Un equipo de la Universidad Nacional Autónoma de México ha diseñado un antiveneno recombinante capaz de neutralizar toxinas de las serpientes más peligrosas de África, incluidas cobras, mambas y rinkhals, con resultados que superan a los preparados tradicionales derivados de suero.
El avance, fruto de una colaboración internacional y publicado en la revista Nature, apuesta por nanocuerpos de origen camélido fabricados en laboratorio, un enfoque que promete mayor seguridad, consistencia y escalabilidad, con interés evidente para la salud global europea por su potencial impacto en cooperación y medicina del viajero.
Qué han conseguido los investigadores
El nuevo preparado protege frente a un conjunto de neurotoxinas y citotoxinas presentes en venenos de cobras, mambas y rinkhals, tres de los ofidios más letales del continente africano, objetivo difícil de cubrir con sueros convencionales.
En ensayos preclínicos, el antiveneno evitó la muerte y redujo el daño local en tejidos, una complicación que los tratamientos actuales no controlan bien; esta estrategia mostró mayor seguridad y consistencia entre lotes frente a los productos de plasma animal.
El proyecto se desarrolló con la participación de 33 científicas y científicos de varios países, entre ellos el Instituto de Biotecnología de la UNAM y la Universidad Técnica de Dinamarca, lo que refuerza su alcance y validación independiente.
Cómo funciona: nanocuerpos de camélidos
La base del antiveneno son nanocuerpos derivados de anticuerpos de llamas y alpacas, diseñados y optimizados mediante ingeniería para reconocer con alta afinidad toxinas clave del veneno.
Al producirse completamente en sistemas de cultivo, sin inmunizar animales, la fabricación puede ser escalable, uniforme y potencialmente más asequible, alineada con estándares modernos de bioproducción.
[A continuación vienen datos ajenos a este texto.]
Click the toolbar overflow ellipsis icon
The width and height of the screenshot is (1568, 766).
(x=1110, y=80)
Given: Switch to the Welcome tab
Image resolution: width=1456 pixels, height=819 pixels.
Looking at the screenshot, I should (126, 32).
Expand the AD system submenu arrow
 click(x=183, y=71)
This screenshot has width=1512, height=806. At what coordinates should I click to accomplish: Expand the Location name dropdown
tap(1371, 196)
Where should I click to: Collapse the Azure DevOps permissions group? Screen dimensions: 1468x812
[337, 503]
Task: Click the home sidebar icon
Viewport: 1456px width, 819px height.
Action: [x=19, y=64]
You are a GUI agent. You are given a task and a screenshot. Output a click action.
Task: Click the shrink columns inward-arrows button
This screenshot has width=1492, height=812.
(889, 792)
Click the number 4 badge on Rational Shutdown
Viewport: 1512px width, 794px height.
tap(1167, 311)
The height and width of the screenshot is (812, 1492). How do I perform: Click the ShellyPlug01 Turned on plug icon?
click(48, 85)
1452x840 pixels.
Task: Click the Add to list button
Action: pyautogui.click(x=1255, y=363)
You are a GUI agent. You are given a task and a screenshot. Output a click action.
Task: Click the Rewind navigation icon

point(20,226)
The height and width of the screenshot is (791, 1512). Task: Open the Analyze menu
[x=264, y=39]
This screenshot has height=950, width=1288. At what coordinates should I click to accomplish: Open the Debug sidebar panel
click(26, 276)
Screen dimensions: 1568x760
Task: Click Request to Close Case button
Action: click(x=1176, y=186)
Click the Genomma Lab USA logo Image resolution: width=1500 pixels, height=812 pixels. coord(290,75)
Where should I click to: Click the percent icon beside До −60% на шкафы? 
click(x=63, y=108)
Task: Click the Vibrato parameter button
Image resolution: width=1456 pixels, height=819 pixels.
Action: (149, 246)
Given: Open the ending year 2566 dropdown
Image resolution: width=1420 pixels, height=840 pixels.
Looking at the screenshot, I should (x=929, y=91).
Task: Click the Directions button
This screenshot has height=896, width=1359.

Quiénes firman el estudio y dónde se publicó
Desde el IBt-UNAM participan Edgar Neri Castro, Alejandro Alagón Cano y el estudiante de maestría Alid Guadarrama Martínez, con la colaboración de Melisa Benard Valle, en coordinación con el laboratorio de Andreas H. Laustsen (Universidad Técnica de Dinamarca).
El artículo, titulado “Nanobody-based recombinant antivenom for cobra, mamba and rinkhals bites”, fue firmado también por Shirin Ahmadi y Nick J. Burlet, entre otros; puede consultarse en Nature a través de este enlace: acceso al estudio.
Carga sanitaria y relevancia para España y Europa
Las mordeduras de serpiente son una enfermedad tropical desatendida reconocida por la OMS que provoca cientos de miles de muertes y discapacidades al año, sobre todo en áreas rurales con acceso limitado a tratamiento.
Para Europa, este desarrollo resulta pertinente por su impacto en salud global, en la atención a viajeros y cooperantes, y en posibles alianzas para producción y suministro; el camino regulatorio incluirá ensayos clínicos y, llegado el momento, procesos de evaluación y precalificación internacional.
Qué viene ahora
El equipo prevé optimizar la mezcla de nanocuerpos y su manufactura a gran escala, a la par que avanza hacia la aplicación clínica, con el objetivo de llevar un producto seguro, eficaz y accesible a los entornos donde más se necesita.
Con una plataforma modular que permite combinar un número definido de anticuerpos, esta propuesta busca reemplazar formulaciones complejas basadas en plasma animal, ofreciendo calidad estable y costos contenidos para mejorar la respuesta frente a envenenamientos.
La iniciativa sitúa a la biotecnología como aliada clave contra el envenenamiento ofídico: un antiveneno recombinante, consistente y escalable que abre la puerta a tratamientos más seguros y a nuevas colaboraciones entre América Latina, África y Europa.